> [PROBLEM TO SOLVE]:
Which lines of the material below contain the string "status", with case counting? Pull out each of those lines and copy it in full.

> [INPUT ROWS]:

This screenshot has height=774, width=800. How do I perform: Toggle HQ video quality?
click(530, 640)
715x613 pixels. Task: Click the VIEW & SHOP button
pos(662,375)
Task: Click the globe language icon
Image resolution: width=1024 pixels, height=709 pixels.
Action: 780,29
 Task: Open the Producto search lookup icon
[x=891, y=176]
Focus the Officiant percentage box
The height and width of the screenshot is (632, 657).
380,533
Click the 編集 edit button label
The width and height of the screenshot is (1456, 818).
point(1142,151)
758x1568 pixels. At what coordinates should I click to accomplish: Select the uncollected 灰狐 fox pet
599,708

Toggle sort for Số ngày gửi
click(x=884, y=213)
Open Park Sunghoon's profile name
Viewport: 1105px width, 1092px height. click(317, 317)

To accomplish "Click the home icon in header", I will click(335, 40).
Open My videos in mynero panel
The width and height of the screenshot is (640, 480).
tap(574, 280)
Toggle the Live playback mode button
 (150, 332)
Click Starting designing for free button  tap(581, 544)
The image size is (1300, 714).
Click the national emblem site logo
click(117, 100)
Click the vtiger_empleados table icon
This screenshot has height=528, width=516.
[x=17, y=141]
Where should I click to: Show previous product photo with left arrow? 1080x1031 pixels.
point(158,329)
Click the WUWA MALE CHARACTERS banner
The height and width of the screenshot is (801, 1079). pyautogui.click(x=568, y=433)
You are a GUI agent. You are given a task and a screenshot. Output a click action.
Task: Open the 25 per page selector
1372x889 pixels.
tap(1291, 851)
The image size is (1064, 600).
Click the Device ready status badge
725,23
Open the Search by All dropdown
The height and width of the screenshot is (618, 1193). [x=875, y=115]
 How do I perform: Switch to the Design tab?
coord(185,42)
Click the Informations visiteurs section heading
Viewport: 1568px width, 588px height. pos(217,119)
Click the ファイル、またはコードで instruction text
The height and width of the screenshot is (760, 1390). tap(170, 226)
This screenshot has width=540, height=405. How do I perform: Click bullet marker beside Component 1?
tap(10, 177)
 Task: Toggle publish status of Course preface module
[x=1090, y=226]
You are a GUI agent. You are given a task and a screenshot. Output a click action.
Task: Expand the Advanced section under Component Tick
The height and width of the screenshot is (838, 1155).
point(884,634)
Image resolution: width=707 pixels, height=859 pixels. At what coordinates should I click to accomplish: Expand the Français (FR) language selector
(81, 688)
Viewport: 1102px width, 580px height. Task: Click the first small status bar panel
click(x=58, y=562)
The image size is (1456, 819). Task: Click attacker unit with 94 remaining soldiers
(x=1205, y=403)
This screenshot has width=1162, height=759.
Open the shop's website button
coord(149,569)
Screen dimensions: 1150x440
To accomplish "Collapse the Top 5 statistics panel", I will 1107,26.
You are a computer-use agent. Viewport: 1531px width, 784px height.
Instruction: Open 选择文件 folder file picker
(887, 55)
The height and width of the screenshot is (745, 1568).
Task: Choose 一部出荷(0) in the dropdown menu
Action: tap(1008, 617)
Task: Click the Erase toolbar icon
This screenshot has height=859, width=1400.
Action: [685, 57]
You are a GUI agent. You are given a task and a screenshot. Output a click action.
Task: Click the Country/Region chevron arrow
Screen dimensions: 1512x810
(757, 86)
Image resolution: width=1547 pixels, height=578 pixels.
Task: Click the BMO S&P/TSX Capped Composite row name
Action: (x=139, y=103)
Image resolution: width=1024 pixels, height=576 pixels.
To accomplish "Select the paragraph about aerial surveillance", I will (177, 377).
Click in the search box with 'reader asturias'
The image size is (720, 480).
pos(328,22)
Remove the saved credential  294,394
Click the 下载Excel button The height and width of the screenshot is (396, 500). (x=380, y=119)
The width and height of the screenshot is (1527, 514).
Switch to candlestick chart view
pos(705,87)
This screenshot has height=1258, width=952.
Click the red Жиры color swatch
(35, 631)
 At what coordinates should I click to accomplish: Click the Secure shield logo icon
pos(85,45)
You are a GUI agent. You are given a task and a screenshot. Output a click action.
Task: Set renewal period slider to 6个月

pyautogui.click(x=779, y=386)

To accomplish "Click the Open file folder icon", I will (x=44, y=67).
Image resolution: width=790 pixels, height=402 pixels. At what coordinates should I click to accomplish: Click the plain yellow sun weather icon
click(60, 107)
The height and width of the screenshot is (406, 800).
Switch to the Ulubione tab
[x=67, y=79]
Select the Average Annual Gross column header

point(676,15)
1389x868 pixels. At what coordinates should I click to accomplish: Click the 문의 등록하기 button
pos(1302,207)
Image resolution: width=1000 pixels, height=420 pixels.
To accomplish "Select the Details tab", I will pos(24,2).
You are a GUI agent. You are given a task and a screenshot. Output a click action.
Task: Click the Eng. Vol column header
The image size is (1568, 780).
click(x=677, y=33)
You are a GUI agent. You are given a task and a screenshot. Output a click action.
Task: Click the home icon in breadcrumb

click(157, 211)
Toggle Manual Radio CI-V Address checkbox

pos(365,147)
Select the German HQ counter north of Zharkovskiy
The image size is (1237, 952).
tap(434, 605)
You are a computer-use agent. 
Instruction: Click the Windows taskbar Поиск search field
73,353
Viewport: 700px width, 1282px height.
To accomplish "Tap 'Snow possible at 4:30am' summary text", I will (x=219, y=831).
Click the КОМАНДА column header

> [FULL RESPONSE]:
Click the Device ready status badge
 Task: Toggle publish status of Course preface module
Viewport: 1102px width, 580px height. Task: Click the first small status bar panel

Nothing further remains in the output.